UserLM-R1: Modeling Human Reasoning in User Language Models with Multi-Reward Reinforcement Learning
Feng Zhang, Shijia Li, Chunmao Zhang, Zhanyu Ma, Jun Xu, Jiuchong Gao, Jinghua Hao, Renqing He, Jingwen Xu, Han Liu
TL;DR
The paper tackles the lack of generalizable, strategically capable user simulators by introducing UserLM-R1, a reasoning-enabled simulator built on generalizable static and dynamic profiles. It combines a goal-driven reasoning policy that generates explicit reasoning traces with supervised fine-tuning and multi-reward reinforcement learning to cultivate proactive, manipulation-resistant behavior. Extensive evaluation, including a challenging adversarial dataset, shows that UserLM-R1 achieves superior session- and turn-level performance and enhances RL agent training in real-world tasks. The work advances user simulation by modeling human-like decision processes and dynamic goals, offering practical benefits for scalable agent development and robust evaluation in multi-domain settings.
Abstract
User simulators serve as the critical interactive environment for agent post-training, and an ideal user simulator generalizes across domains and proactively engages in negotiation by challenging or bargaining.
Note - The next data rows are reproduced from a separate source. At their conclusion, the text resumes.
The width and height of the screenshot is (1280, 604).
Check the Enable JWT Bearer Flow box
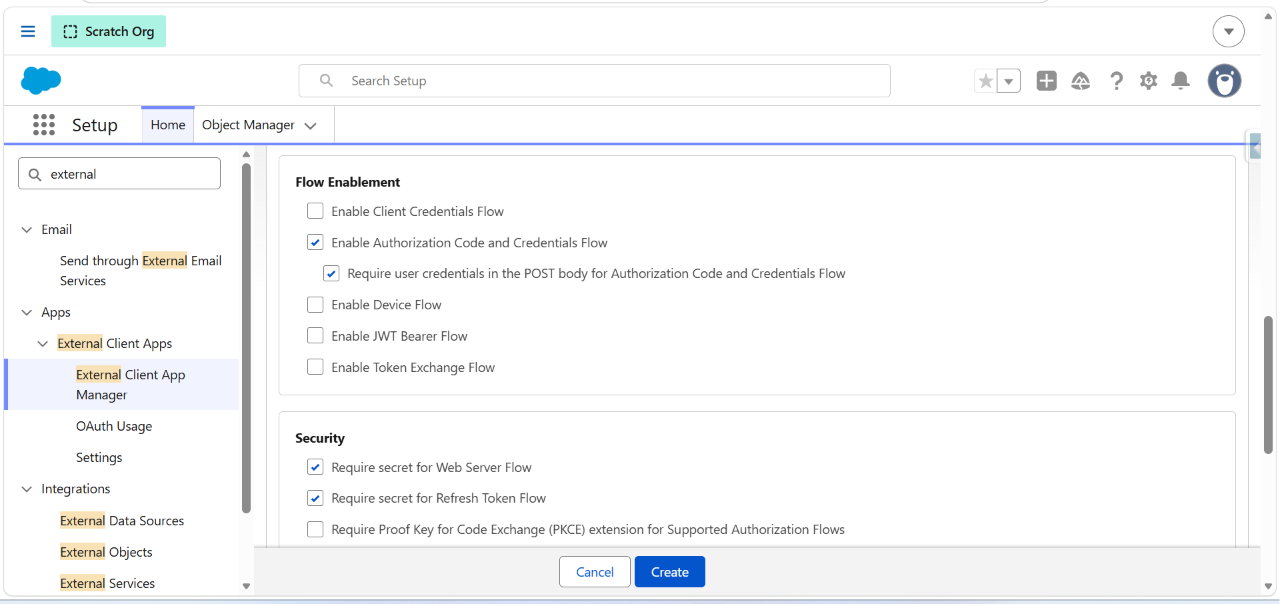(315, 336)
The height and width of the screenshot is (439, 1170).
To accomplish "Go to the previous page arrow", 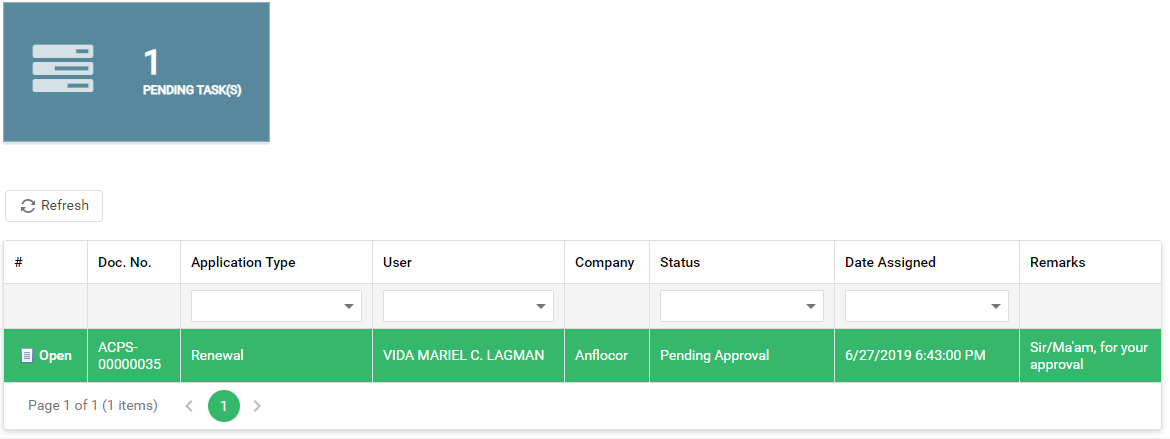I will point(189,406).
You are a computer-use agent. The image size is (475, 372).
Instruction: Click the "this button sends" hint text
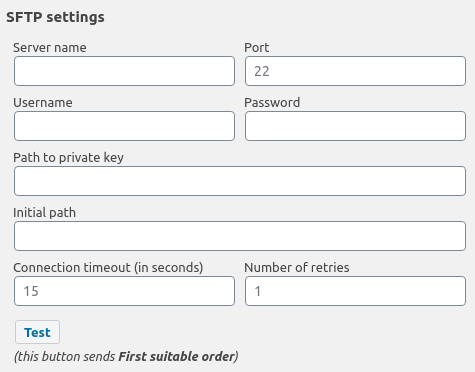[66, 356]
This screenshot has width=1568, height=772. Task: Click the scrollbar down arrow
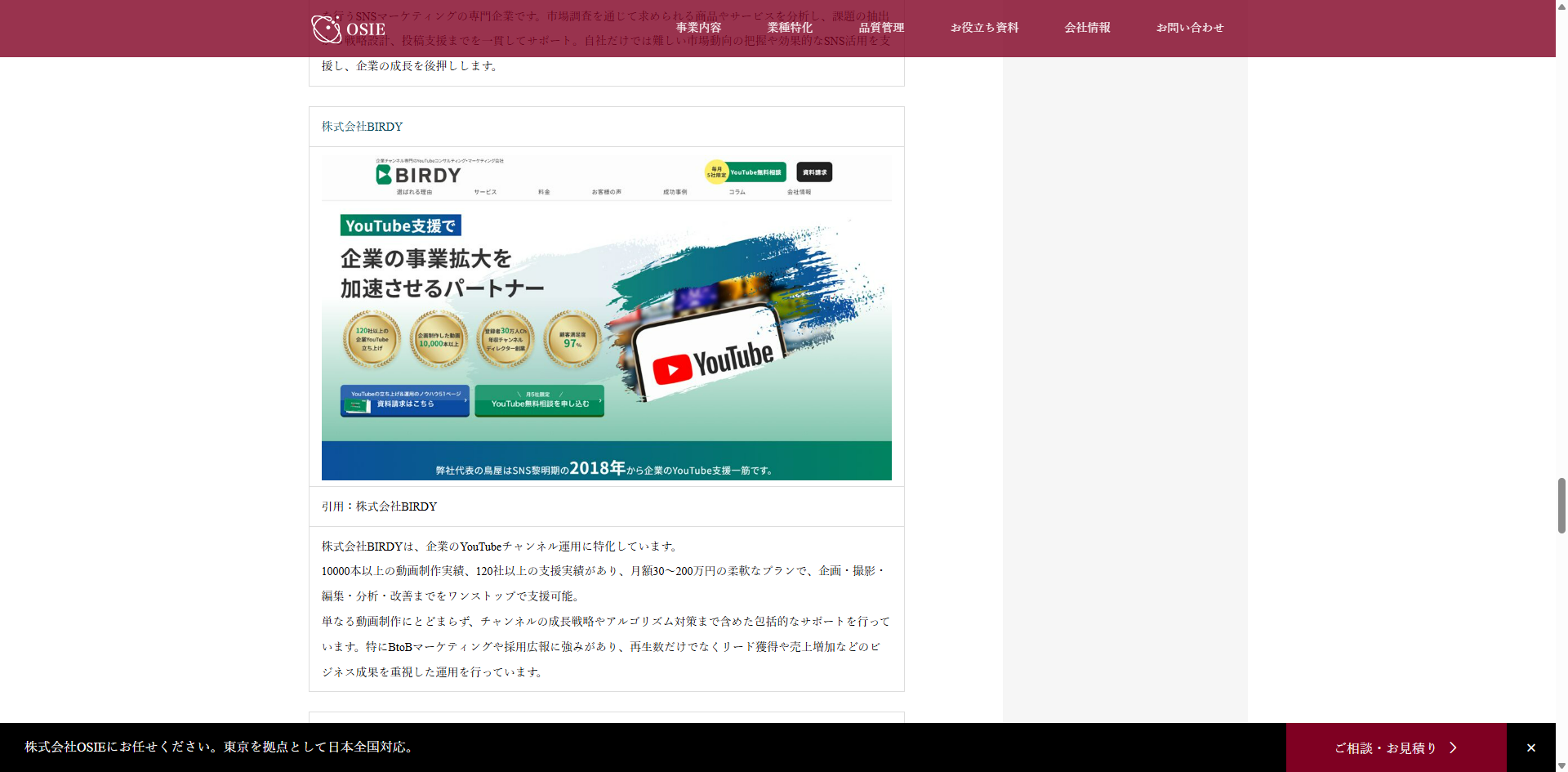(1561, 766)
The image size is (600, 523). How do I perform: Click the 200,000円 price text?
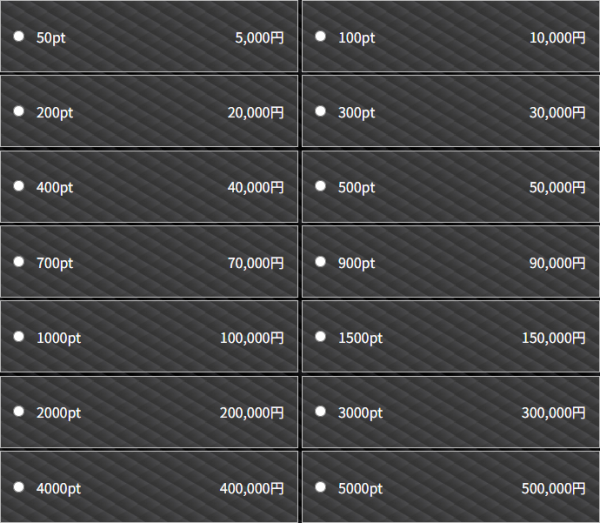point(252,413)
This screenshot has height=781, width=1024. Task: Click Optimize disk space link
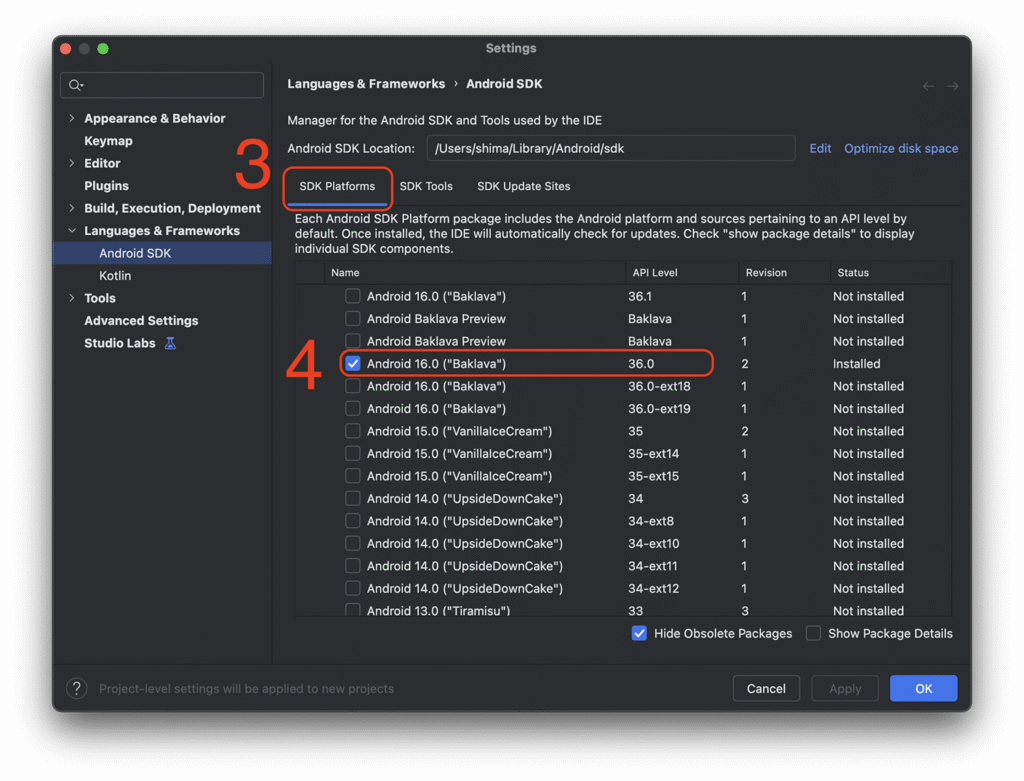pyautogui.click(x=900, y=148)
However, current methods exhibit two issues. They rely on static and context-unaware profiles, necessitating extensive manual redesign for new scenarios, thus limiting generalizability. Moreover, they neglect human strategic thinking, leading to vulnerability to agent manipulation. To address these issues, we propose UserLM-R1, a novel user language model with reasoning capability. Specifically, we first construct comprehensive user profiles with both static roles and dynamic scenario-specific goals for adaptation to diverse scenarios. Then, we propose a goal-driven decision-making policy to generate high-quality rationales before producing responses, and further refine the reasoning and improve strategic capabilities with supervised fine-tuning and multi-reward reinforcement learning. Extensive experimental results demonstrate that UserLM-R1 outperforms competitive baselines, particularly on the more challenging adversarial set.